Soon after it was clear that the Republicans controlled the House of Representatives, there was speculation that that we had seen the last effort for the next two years to make headway on President Biden’s climate goal of reducing U.S. greenhouse-gas emissions by achieving a 50%-52% reduction from 2005 levels by 2030.
However, there are several important actions that the Environmental Protection Agency and the rest of the Biden administration can do to reduce U.S. greenhouse-gas emissions. One important move is to ensure that the EPA quickly issues regulations that would affect the power sector – companies that make electricity.
The speed factor is real. Out of the 10 regulations that have to do with companies that make electricity, nine of the 10 are now delayed. These include: carbon standards for new power plants; mercury and air toxics standards; water pollution standards, and the national soot standards. The nation simply cannot afford these additional delays if we’re going to meet Biden’s climate and environmental justice goals.
The EPA is currently working to strengthen the national ambient air quality standard for fine particulate matter, otherwise known as soot. Soot causes up to 200,000 deaths in the U.S. each year, and disproportionately harms communities of color. The EPA sent its proposed rule for interagency review in August, but this rule is now on track to be finalized in March.
Fine particulate matter comes from smokestacks, construction, diesel-fueled 18-wheelers, power plants and other industrial activity. It has a diameter of no more than 2.5 micrometers, one-30th the width of a human hair, and can become embedded in the lungs. It is linked to heart attacks, stroke and respiratory ailments.
The draft rule by the Environmental Protection Agency would tighten the current limit, which has been in place since 2012, by as much as 25%. The administration estimates that it could prevent as many as 4,200 premature deaths annually, as well as 270,000 missed workdays per year, and result in up to $43 billion in net health and economic savings by 2032. Research commissioned by the Environmental Defense Fund last year estimated that exposure to this pollutant killed more than 110,000 people annually in the United States, with the death rate three times higher for Black Americans over 65 than for white Americans in the same age group.
Issued Jan. 6, after years of study and strife, the draft rule inches toward tighter regulation of this pollutant tied to tens of thousands of deaths annually, but does not go as far as agency expert advisers recommended. It would cut the current annual exposure limit for soot from 12 micrograms per cubic meter of air to either 9 or 10 micrograms. But the proposal leaves the current daily standard – set in 2006 – unchanged at 35 micrograms per cubic meter of air.

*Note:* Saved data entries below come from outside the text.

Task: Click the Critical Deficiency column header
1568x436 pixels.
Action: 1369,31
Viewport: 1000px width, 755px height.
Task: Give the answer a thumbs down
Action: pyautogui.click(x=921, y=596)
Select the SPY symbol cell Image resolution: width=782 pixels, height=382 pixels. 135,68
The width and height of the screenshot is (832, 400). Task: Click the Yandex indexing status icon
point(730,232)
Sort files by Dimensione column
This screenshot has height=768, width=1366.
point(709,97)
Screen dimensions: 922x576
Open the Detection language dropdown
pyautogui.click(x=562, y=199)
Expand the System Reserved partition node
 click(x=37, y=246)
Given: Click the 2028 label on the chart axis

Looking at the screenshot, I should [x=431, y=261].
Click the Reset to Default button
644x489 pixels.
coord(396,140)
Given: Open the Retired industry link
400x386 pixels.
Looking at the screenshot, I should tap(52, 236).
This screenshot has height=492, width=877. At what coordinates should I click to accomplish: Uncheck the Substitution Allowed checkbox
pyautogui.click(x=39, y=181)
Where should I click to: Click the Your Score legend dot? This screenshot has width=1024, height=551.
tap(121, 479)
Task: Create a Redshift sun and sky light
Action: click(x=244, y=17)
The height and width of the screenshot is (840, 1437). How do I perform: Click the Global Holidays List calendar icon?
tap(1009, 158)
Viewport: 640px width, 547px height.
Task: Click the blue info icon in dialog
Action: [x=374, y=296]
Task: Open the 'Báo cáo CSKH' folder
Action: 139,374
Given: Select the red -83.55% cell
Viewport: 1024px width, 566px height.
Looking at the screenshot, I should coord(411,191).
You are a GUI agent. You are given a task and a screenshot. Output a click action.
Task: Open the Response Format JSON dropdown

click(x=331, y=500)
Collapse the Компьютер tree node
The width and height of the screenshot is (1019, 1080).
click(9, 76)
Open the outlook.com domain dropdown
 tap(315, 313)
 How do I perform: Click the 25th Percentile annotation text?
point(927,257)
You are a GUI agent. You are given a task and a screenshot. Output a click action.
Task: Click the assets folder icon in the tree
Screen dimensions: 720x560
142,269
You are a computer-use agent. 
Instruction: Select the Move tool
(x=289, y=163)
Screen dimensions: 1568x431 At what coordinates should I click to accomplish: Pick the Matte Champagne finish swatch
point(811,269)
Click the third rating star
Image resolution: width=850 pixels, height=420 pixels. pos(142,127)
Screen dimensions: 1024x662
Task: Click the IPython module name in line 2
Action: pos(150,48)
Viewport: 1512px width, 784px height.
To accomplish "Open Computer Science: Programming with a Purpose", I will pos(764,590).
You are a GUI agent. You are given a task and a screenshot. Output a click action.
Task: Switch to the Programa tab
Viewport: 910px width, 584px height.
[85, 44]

Last summer in 2022, however, more than 100 other groups urged the EPA to cut both the annual and daily soot limits to the lowest levels recommended by the EPA’s Clean Air Scientific Advisory Committee, a group of outside experts that urged a cut in the annual exposure limit to between 25 and 30 micrograms. The majority also recommended a reduction in the annual limit to between 8 and 10 micrograms. But at the U.S. Chamber of Commerce, a senior official called for the existing standards to be left in place.
A decade has passed since the EPA last tightened its exposure standards; the new proposal would overturn a bitterly contested Trump-era decision to leave those limits unchanged.
Two things need to happen. The soot rule needs to be as strong as possible, so that the lives of thousands can be saved. And the EPA and the rest of the Biden administration needs to move quickly with all of the power-sector regulations so that the climate goal of reducing U.S. greenhouse-gas emissions by a 50%-52% percent reduction from 2005 levels by 2030 can be achieved.